• Reading text:
━━━━

Additional information
- Announced: October 1, 2005, by Gordon B. Hinckley
- Groundbreaking: December 16, 2006, by Gordon B. Hinckley
- Open house: June 1, 2009 to August 1, 2009
- Current president: Michael C. Cannon
- Designed by: Naylor Wentworth
- Location: South Jordan, Utah, United States
- Coordinates: 40°33′4.121999″N 111°59′15.03600″W﻿ / ﻿40.55114499972°N 111.9875100000°W
- Exterior finish: Light beige granite
- Baptistries: 1
- Ordinance rooms: 4 (two-stage progressive)
- Sealing rooms: 6
- Notes: 13th temple in Utah and 130th temple of the Church.

━━━━

• Information given:
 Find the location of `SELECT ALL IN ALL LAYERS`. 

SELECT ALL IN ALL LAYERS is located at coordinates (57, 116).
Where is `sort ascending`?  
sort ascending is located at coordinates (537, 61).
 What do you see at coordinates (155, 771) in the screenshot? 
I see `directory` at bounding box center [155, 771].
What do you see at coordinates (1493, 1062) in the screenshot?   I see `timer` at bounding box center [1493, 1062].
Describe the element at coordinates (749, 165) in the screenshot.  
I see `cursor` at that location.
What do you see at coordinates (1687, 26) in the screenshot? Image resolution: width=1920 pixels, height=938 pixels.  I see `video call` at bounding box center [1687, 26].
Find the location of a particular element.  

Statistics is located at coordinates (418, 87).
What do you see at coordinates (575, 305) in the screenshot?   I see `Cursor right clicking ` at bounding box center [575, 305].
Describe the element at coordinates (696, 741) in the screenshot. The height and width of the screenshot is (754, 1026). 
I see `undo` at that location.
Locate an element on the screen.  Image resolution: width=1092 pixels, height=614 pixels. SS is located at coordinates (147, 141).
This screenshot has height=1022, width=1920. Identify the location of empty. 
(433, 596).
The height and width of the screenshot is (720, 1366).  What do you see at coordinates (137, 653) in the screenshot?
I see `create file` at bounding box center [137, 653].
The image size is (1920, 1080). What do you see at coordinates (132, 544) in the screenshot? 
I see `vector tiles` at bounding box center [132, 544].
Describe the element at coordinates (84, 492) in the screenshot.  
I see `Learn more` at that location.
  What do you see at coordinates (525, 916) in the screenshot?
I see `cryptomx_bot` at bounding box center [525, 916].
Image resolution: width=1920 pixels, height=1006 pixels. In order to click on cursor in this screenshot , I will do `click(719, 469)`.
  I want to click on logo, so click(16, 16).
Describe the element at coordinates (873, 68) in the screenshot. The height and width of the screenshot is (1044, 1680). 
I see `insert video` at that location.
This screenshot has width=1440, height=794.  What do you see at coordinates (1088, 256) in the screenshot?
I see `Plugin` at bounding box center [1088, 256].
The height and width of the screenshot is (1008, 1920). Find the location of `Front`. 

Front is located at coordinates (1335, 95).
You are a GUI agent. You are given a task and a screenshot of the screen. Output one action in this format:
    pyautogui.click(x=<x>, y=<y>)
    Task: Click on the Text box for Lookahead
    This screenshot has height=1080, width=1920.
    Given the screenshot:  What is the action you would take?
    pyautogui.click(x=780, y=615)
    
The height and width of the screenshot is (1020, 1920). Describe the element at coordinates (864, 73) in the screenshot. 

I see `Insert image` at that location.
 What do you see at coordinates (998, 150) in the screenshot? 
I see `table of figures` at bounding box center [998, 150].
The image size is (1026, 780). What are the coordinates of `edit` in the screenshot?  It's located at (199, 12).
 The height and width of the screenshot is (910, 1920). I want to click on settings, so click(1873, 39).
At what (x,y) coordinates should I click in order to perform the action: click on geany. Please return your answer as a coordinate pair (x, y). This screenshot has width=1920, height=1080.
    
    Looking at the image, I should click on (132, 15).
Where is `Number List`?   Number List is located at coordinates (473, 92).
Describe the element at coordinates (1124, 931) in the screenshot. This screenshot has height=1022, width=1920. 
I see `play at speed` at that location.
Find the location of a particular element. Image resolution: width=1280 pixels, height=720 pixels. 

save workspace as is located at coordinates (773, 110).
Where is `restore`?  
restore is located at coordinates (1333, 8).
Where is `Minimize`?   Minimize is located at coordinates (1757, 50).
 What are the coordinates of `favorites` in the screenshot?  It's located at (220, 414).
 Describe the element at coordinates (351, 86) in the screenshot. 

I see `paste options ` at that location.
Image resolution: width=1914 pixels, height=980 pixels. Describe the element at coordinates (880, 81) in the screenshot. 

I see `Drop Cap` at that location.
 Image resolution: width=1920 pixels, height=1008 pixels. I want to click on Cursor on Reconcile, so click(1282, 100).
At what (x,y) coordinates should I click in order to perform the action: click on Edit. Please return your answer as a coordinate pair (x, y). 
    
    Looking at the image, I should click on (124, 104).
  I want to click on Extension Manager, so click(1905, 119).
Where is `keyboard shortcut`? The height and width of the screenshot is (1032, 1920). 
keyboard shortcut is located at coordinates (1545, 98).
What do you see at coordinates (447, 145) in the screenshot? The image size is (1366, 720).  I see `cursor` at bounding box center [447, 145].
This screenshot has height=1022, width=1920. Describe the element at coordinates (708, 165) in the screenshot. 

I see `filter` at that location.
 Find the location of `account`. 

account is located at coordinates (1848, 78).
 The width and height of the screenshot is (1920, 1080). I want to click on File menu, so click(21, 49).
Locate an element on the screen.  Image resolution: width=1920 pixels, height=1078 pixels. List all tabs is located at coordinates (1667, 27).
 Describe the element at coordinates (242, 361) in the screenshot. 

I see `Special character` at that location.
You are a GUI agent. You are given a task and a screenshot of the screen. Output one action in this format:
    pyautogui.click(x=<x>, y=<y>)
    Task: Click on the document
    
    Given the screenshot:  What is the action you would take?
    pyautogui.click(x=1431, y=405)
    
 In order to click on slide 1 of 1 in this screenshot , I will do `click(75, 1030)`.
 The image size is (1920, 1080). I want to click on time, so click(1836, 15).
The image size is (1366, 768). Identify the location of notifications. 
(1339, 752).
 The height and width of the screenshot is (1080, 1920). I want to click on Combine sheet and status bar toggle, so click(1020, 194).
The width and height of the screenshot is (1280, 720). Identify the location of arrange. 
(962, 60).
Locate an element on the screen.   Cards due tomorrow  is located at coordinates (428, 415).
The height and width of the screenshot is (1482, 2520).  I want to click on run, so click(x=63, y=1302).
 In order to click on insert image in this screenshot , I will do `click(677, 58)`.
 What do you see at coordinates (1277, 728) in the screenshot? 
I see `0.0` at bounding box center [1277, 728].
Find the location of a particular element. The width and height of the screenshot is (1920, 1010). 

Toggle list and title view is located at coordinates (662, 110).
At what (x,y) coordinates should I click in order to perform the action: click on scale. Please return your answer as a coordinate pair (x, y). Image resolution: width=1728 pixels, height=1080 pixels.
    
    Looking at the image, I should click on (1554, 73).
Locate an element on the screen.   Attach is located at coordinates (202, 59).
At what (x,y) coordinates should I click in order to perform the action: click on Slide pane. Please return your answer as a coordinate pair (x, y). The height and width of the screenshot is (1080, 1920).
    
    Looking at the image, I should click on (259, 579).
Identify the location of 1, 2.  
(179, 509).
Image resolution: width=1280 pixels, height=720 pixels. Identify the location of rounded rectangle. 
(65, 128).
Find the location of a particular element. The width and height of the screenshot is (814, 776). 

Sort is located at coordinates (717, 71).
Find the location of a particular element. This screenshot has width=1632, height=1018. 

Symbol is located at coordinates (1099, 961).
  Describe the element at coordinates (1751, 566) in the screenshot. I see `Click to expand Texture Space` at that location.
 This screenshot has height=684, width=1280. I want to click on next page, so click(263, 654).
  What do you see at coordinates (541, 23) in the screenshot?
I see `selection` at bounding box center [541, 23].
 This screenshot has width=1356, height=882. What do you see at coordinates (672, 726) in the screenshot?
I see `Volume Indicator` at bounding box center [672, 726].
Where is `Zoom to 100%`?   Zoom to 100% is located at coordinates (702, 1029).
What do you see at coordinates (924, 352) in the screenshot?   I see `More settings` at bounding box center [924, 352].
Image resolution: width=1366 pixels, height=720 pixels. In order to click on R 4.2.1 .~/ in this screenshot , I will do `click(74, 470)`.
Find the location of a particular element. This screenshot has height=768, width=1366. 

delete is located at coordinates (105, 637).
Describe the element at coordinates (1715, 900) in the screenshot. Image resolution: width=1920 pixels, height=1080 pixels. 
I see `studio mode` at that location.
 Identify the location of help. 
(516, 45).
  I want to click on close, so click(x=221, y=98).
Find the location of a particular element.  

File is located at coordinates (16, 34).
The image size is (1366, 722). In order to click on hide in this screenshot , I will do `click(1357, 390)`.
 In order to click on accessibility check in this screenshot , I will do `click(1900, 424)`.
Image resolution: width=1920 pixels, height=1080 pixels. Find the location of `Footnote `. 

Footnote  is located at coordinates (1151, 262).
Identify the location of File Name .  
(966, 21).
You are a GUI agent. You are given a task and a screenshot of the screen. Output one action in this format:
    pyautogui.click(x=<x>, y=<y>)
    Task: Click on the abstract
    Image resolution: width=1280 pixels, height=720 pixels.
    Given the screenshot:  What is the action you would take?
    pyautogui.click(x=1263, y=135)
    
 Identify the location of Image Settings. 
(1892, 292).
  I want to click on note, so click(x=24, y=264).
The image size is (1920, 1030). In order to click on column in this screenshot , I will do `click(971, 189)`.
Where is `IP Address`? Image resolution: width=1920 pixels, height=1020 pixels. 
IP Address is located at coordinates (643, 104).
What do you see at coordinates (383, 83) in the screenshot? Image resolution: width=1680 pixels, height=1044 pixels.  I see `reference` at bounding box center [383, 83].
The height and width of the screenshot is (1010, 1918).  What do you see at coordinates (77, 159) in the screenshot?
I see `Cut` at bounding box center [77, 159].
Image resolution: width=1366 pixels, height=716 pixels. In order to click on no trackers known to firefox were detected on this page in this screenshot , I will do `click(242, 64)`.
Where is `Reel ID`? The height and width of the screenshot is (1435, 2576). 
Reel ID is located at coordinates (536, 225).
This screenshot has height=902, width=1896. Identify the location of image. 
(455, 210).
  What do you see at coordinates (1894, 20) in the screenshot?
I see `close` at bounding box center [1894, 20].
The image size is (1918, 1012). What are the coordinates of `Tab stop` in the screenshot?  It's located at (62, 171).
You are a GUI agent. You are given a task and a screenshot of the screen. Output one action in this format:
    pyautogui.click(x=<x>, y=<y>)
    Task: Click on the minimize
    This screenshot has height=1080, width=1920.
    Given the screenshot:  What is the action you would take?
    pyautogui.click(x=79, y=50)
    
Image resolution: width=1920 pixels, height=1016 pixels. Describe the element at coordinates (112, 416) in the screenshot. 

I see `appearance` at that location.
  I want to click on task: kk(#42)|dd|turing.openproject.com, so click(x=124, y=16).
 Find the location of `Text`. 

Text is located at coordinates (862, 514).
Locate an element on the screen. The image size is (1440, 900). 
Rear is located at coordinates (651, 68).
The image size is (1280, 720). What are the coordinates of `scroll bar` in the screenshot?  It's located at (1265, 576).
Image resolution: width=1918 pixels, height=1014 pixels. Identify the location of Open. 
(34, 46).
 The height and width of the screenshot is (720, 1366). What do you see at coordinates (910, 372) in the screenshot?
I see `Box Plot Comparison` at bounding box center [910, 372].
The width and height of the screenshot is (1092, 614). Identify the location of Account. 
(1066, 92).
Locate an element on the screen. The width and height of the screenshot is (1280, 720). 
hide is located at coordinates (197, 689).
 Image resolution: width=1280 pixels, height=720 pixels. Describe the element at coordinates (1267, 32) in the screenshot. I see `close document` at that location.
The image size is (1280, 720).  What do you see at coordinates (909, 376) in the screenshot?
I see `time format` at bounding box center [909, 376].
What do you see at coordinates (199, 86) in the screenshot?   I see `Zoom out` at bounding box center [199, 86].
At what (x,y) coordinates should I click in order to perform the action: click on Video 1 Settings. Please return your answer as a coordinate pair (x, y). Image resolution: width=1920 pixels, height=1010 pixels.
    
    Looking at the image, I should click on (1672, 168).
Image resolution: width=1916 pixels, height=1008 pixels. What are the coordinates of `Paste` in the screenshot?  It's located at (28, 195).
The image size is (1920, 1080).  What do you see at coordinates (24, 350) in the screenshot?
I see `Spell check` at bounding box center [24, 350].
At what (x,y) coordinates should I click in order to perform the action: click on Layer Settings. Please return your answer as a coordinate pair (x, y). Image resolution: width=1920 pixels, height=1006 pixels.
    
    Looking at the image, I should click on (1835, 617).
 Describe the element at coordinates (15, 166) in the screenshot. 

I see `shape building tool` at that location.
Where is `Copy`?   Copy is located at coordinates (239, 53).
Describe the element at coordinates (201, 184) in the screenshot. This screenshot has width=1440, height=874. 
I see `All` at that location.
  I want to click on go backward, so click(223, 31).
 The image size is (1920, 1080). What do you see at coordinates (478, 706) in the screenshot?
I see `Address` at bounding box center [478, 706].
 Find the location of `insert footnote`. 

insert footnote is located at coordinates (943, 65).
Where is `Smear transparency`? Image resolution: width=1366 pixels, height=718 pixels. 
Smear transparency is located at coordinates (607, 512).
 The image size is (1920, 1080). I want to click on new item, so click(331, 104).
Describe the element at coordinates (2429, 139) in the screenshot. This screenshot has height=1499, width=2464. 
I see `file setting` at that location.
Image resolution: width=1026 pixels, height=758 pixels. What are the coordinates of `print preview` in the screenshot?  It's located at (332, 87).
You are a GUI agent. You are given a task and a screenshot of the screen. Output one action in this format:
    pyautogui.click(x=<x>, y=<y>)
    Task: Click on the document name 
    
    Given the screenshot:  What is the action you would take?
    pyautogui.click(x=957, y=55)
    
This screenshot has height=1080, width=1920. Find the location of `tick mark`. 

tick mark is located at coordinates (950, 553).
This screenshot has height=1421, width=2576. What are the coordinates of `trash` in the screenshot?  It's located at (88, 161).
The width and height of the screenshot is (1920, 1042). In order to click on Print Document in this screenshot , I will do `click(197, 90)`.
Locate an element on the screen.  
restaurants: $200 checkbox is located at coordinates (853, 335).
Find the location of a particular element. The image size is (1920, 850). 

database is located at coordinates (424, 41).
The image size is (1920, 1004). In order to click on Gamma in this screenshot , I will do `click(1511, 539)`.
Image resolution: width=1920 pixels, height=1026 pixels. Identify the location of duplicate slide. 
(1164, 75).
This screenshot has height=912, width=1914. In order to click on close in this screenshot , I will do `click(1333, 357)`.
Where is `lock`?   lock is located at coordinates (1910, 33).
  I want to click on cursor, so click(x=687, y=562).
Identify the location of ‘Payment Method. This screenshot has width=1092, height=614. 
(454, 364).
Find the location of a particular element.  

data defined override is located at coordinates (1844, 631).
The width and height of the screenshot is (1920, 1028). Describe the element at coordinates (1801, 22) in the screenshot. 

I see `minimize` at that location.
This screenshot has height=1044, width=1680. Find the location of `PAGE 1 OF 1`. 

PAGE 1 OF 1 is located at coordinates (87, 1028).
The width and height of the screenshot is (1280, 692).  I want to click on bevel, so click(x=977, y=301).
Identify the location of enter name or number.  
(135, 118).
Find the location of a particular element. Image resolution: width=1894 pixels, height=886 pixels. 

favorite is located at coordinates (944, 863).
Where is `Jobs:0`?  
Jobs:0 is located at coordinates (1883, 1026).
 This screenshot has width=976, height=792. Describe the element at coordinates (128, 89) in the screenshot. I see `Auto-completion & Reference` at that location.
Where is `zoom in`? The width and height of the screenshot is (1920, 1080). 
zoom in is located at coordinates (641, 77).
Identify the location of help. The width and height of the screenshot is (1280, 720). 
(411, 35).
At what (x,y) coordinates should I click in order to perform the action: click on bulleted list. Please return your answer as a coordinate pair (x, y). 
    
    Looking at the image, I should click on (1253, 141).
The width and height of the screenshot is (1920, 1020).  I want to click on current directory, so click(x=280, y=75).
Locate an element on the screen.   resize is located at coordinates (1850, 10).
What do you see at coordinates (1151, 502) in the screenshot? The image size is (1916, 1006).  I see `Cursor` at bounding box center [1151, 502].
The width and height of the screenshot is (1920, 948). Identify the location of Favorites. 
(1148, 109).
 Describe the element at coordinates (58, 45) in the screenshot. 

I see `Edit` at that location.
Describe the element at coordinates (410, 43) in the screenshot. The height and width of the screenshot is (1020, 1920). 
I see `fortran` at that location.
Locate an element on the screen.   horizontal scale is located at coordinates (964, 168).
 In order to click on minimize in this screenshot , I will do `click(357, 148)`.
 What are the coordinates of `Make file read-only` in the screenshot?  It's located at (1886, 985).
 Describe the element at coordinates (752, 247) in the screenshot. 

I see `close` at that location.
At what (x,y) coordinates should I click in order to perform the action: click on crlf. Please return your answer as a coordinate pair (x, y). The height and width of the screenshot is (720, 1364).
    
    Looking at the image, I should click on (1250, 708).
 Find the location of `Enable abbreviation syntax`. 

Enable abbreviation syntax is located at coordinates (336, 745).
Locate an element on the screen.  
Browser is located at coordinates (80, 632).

━━━━

• Task requirements: Repeat word for word the stretch of the temple details from "Additional information" through "of the Church.".

• Answer box:
Additional information
- Announced: October 1, 2005, by Gordon B. Hinckley
- Groundbreaking: December 16, 2006, by Gordon B. Hinckley
- Open house: June 1, 2009 to August 1, 2009
- Current president: Michael C. Cannon
- Designed by: Naylor Wentworth
- Location: South Jordan, Utah, United States
- Coordinates: 40°33′4.121999″N 111°59′15.03600″W﻿ / ﻿40.55114499972°N 111.9875100000°W
- Exterior finish: Light beige granite
- Baptistries: 1
- Ordinance rooms: 4 (two-stage progressive)
- Sealing rooms: 6
- Notes: 13th temple in Utah and 130th temple of the Church.